Required work:
A) From the Fisher–Rao distance passage, reproduce word for word the part that opens with the words containing "At m = 3×10⁴" and closes with "nothing is dropped.".
B) According to the Fisher–Rao distance passage, how long does the exact d_x take at m = 3×10⁴ components on an RTX A5000?

Given passage:

= = = = = = =

Fast, exact Fisher–Rao distance between Liouville distributions.

Two Liouville laws that share the shape vector r but differ in the component vector x and the scalar beta sit on a Riemannian product manifold, so the squared Fisher–Rao distance splits cleanly:

d² = d_x²  +  d_beta²
  • d_beta is closed form: sqrt(R)·|log(beta_y/beta_x)|, R = Σ r.
  • d_x is the Fisher–Rao distance on the Dirichlet manifold Dir(x+r), whose metric is g(x) = diag(ψ'(x+r)) − ψ'(Σ(x+r))·11ᵀ (a diagonal + rank-1 coupling). There is no closed form; liudist solves it exactly with a GPU-native, preconditioned discrete-geodesic optimiser.

At m = 3×10⁴ components the exact d_x takes ~0.16 s on an RTX A5000 — about 250× faster than a straightforward scipy reference — and the method scales to m ~ 1e5. The rank-1 coupling (the geometrically important term) is retained throughout; nothing is dropped.

= = = = = = =

Data excerpt:

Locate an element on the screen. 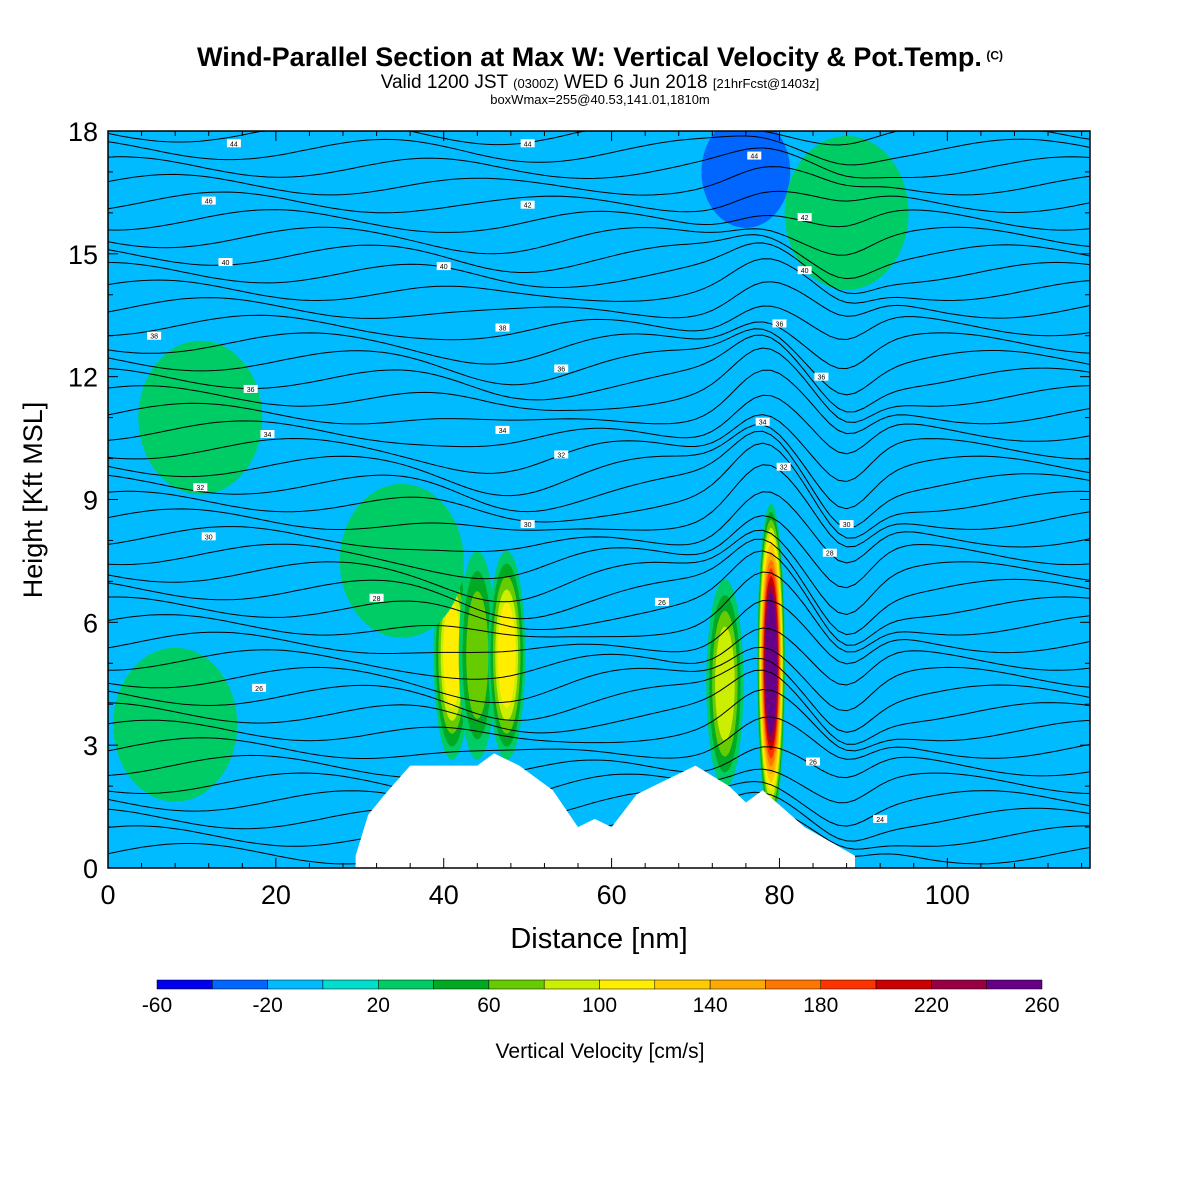 The image size is (1200, 1200). subtitle-utc: (0300Z) is located at coordinates (536, 84).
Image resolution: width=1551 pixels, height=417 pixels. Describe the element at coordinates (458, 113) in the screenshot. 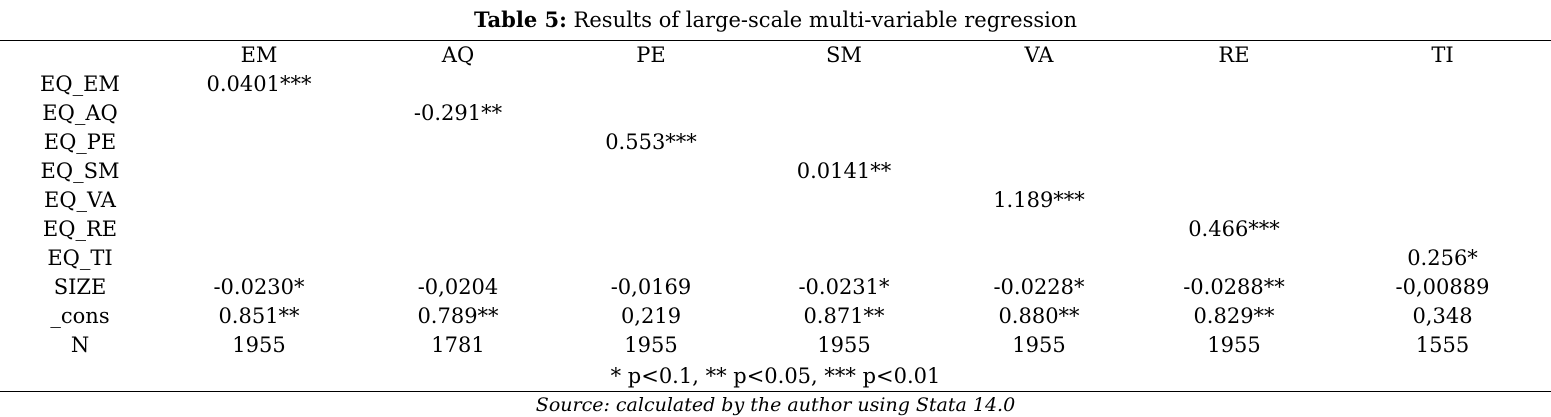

= = = = = = =

Outputs for the tasks:
A)
At m = 3×10⁴ components the exact d_x takes ~0.16 s on an RTX A5000 — about 250× faster than a straightforward scipy reference — and the method scales to m ~ 1e5. The rank-1 coupling (the geometrically important term) is retained throughout; nothing is dropped.

B) About 0.16 s.